___ RECORD SET

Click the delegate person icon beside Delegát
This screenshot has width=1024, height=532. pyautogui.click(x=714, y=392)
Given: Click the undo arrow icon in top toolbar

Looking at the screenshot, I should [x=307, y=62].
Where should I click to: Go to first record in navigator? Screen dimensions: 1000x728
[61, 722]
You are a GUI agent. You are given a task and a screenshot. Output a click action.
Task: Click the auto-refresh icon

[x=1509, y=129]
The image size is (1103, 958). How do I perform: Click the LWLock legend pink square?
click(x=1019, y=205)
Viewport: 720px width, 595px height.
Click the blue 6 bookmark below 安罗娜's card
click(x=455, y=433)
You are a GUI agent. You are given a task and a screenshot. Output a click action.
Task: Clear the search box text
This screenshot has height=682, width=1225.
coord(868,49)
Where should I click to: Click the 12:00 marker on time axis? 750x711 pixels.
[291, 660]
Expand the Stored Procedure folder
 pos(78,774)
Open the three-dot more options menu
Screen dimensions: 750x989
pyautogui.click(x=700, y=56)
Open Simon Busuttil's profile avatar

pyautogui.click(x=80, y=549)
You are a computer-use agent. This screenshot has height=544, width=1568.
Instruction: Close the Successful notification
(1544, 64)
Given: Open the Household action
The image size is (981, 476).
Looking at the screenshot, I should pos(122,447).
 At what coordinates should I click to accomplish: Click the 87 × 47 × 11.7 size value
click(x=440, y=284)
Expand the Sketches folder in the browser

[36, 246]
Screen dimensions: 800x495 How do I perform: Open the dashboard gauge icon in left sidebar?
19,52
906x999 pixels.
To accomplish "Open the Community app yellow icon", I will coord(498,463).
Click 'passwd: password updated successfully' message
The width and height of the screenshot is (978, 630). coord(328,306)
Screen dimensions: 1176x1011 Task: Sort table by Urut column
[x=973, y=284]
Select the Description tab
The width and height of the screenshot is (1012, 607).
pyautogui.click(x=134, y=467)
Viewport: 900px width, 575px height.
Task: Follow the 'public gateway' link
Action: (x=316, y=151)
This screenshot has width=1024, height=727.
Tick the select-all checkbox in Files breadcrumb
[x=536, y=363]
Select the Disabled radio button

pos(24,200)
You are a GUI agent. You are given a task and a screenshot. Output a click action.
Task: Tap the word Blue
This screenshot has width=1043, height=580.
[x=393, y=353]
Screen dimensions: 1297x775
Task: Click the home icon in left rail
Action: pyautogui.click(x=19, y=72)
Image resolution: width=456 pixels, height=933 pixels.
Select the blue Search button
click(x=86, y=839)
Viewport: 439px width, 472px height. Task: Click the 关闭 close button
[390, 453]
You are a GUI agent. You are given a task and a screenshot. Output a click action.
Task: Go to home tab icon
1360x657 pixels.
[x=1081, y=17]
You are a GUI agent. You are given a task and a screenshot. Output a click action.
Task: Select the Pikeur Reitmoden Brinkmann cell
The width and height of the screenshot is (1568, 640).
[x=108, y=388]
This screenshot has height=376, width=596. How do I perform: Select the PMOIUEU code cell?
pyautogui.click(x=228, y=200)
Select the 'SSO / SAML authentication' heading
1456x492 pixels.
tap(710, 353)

______

DESCRIPTION OF THE TASK – All the data must be duplicated exactly, with nothing added or removed.

EXERCISE RESULT –
Click the delegate person icon beside Delegát
This screenshot has width=1024, height=532. pyautogui.click(x=714, y=392)
Given: Click the undo arrow icon in top toolbar

Looking at the screenshot, I should [x=307, y=62].
Where should I click to: Go to first record in navigator? Screen dimensions: 1000x728
[61, 722]
You are a GUI agent. You are given a task and a screenshot. Output a click action.
Task: Click the auto-refresh icon

[x=1509, y=129]
The image size is (1103, 958). How do I perform: Click the LWLock legend pink square?
click(x=1019, y=205)
Viewport: 720px width, 595px height.
Click the blue 6 bookmark below 安罗娜's card
click(x=455, y=433)
You are a GUI agent. You are given a task and a screenshot. Output a click action.
Task: Clear the search box text
This screenshot has height=682, width=1225.
coord(868,49)
Where should I click to: Click the 12:00 marker on time axis? 750x711 pixels.
[291, 660]
Expand the Stored Procedure folder
 pos(78,774)
Open the three-dot more options menu
Screen dimensions: 750x989
pyautogui.click(x=700, y=56)
Open Simon Busuttil's profile avatar

pyautogui.click(x=80, y=549)
You are a computer-use agent. This screenshot has height=544, width=1568.
Instruction: Close the Successful notification
(1544, 64)
Given: Open the Household action
The image size is (981, 476).
Looking at the screenshot, I should pos(122,447).
 At what coordinates should I click to accomplish: Click the 87 × 47 × 11.7 size value
click(x=440, y=284)
Expand the Sketches folder in the browser

[36, 246]
Screen dimensions: 800x495 How do I perform: Open the dashboard gauge icon in left sidebar?
19,52
906x999 pixels.
To accomplish "Open the Community app yellow icon", I will coord(498,463).
Click 'passwd: password updated successfully' message
The width and height of the screenshot is (978, 630). coord(328,306)
Screen dimensions: 1176x1011 Task: Sort table by Urut column
[x=973, y=284]
Select the Description tab
The width and height of the screenshot is (1012, 607).
pyautogui.click(x=134, y=467)
Viewport: 900px width, 575px height.
Task: Follow the 'public gateway' link
Action: (x=316, y=151)
This screenshot has width=1024, height=727.
Tick the select-all checkbox in Files breadcrumb
[x=536, y=363]
Select the Disabled radio button

pos(24,200)
You are a GUI agent. You are given a task and a screenshot. Output a click action.
Task: Tap the word Blue
This screenshot has width=1043, height=580.
[x=393, y=353]
Screen dimensions: 1297x775
Task: Click the home icon in left rail
Action: pyautogui.click(x=19, y=72)
Image resolution: width=456 pixels, height=933 pixels.
Select the blue Search button
click(x=86, y=839)
Viewport: 439px width, 472px height. Task: Click the 关闭 close button
[390, 453]
You are a GUI agent. You are given a task and a screenshot. Output a click action.
Task: Go to home tab icon
1360x657 pixels.
[x=1081, y=17]
You are a GUI agent. You are given a task and a screenshot. Output a click action.
Task: Select the Pikeur Reitmoden Brinkmann cell
The width and height of the screenshot is (1568, 640).
[x=108, y=388]
This screenshot has height=376, width=596. How do I perform: Select the PMOIUEU code cell?
pyautogui.click(x=228, y=200)
Select the 'SSO / SAML authentication' heading
1456x492 pixels.
tap(710, 353)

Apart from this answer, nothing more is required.